Explaining the Event Loop in the Browser

  • The Event Loop is not a feature of JavaScript itself. It is a scheduling mechanism provided by the browser or Node.js runtime. JavaScript itself is single-threaded and executes synchronously.
  • The Event Loop consists of the following steps: The main thread executes synchronous code → added to the Stack. When it encounters an asynchronous task (e.g., setTimeout) → the browser hands it off to Web APIs. After the async task finishes → its callback is placed into the task Queue. When the Stack is empty → the Event Loop moves the first task from the Queue into the Stack. Steps 1–4 repeat → this is the Event Loop.
  • The Stack runs synchronous code, the Queue stores asynchronous callbacks, and the Event Loop is responsible for delivering queued callbacks back to the Stack for execution.
  • Order of asynchronous tasks: Within one iteration of the Event Loop, only one macro task is taken and executed. After it finishes, the engine checks the microtask queue, pulling in microtasks continuously until that queue is empty, and then proceeds to the next macro task.
    • Macro Tasks: script (entire program), setTimeout, setInterval, I/O, events, postMessage, MessageChannel, setImmediate (Node.js)
    • Micro Tasks: Promise.then, MutationObserver, process.nextTick (Node.js)
  • Only the first macro task is executed per loop cycle; afterward, the engine checks and drains the microtask queue before moving on to the next macro task.

What Is a Promise and What Is It Used For?

  • A callback function is a function passed as an argument so that another function can invoke it at some point in the future.
  • A Promise is a constructor function, and we create a Promise instance by using the new keyword.
fetch('https://explainthis.com/data')
  .then((response) => response.json())
  .then((data) =>{
    console.log(data);
  })
  .catch((error) =>{
    console.error(error);
  })
  .finally(() =>{
    console.log("close loader");
  });
  • async/await is syntactic sugar built on top of Promises.
async function getData() {
  const res = await fetch("https://getsomedata");
  const data = await res.json();
  console.log(data);
}
getData()

What Is Promise.race? Implement Promise.race

  • Promise.race takes an iterable of multiple promises, such as an Array, Map, or Set. It returns the one that settles first—whether it is fulfilled or rejected.
function promiseRace (promises) {
  for (const p of promises) {
    p.then((val) =>{
      resolve(val);
    }).catch((e) => {
      reject(e);
    })
  }
}

const slow = new Promise(r => setTimeout(() => r("slow"), 2000));
const fast = new Promise(r => setTimeout(() => r("fast"), 500));

promiseRace([slow, fast]).then(console.log);
// → "fast"

What Is Promise.all? Implement Promise.all

  • It takes an iterable (typically an array) and executes all Promises in parallel (it does not wait for them sequentially). Only when all Promises are fulfilled: → it returns a new Promise whose value is an array → and the order of the results matches the input order, not the completion order. If any promise fails: → Promise.all immediately rejects and stops waiting for the remaining tasks.
Promise.all([
  Promise.resolve(1),
  Promise.reject("oops"),
  Promise.resolve(3)
])
  .then(console.log)
  .catch(console.error);   // Output: "oops"

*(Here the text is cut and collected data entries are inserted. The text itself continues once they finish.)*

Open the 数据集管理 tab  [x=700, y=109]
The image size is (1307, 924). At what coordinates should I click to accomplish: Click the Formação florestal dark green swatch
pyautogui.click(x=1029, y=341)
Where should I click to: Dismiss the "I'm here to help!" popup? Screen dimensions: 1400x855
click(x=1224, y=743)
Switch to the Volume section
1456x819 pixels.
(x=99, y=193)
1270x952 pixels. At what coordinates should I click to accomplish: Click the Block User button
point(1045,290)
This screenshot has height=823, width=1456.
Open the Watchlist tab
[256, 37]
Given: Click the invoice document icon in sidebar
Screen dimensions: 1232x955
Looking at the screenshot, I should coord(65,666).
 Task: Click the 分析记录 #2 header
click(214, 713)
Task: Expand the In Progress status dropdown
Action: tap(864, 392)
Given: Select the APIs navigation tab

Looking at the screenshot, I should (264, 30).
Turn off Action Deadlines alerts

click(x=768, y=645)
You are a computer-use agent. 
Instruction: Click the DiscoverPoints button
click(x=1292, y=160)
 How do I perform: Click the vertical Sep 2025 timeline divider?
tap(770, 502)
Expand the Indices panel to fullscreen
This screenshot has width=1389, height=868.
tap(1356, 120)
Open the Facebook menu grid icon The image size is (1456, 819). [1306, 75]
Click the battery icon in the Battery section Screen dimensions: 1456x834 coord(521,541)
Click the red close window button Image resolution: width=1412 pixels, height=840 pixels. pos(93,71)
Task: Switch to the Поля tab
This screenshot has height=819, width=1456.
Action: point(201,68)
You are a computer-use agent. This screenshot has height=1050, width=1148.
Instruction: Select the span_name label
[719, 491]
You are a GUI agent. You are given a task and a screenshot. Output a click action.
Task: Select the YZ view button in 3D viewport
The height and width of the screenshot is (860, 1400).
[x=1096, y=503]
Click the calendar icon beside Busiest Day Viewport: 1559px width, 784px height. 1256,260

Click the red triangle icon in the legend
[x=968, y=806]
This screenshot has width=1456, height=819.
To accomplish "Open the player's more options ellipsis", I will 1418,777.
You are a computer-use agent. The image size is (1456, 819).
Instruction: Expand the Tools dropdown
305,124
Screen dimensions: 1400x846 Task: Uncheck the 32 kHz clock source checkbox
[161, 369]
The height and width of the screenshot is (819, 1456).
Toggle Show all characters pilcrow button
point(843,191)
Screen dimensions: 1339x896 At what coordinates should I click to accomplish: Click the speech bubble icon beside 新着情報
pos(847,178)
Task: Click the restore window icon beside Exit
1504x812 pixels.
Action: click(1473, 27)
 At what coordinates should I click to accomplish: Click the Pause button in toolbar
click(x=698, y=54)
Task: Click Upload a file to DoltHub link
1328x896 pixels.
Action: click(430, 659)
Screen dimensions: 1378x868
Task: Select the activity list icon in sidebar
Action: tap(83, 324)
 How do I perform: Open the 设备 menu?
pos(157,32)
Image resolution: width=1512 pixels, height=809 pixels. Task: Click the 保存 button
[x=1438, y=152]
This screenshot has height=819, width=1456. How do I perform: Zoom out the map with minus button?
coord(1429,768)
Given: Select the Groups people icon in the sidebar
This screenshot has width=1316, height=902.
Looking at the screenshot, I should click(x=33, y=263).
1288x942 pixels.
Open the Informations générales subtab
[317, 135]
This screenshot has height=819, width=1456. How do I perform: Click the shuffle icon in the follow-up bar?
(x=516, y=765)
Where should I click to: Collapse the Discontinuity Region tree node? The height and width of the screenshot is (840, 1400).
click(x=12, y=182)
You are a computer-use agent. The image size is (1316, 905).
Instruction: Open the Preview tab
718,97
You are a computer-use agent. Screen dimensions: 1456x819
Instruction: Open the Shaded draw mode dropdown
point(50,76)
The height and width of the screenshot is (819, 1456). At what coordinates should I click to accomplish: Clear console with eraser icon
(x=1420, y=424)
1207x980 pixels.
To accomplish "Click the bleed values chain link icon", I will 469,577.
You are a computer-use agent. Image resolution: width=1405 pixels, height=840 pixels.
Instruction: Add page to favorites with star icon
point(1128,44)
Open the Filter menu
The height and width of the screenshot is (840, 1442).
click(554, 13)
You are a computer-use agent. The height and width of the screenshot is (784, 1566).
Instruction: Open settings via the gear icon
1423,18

What Are async/await in JavaScript? How Do They Differ From Promises?

  • Syntax: async/await provides a cleaner and more intuitive syntax that makes asynchronous code easier to read and maintain. Promises require using then and catch to handle results and errors, which is more verbose.

  • Error handling: With async/await, you can use try...catch directly for error handling. Promises rely on the catch method.

  • Code flow: async/await makes asynchronous code look and behave more like synchronous code, improving readability. Promise-based code tends to be less linear and sometimes harder to follow.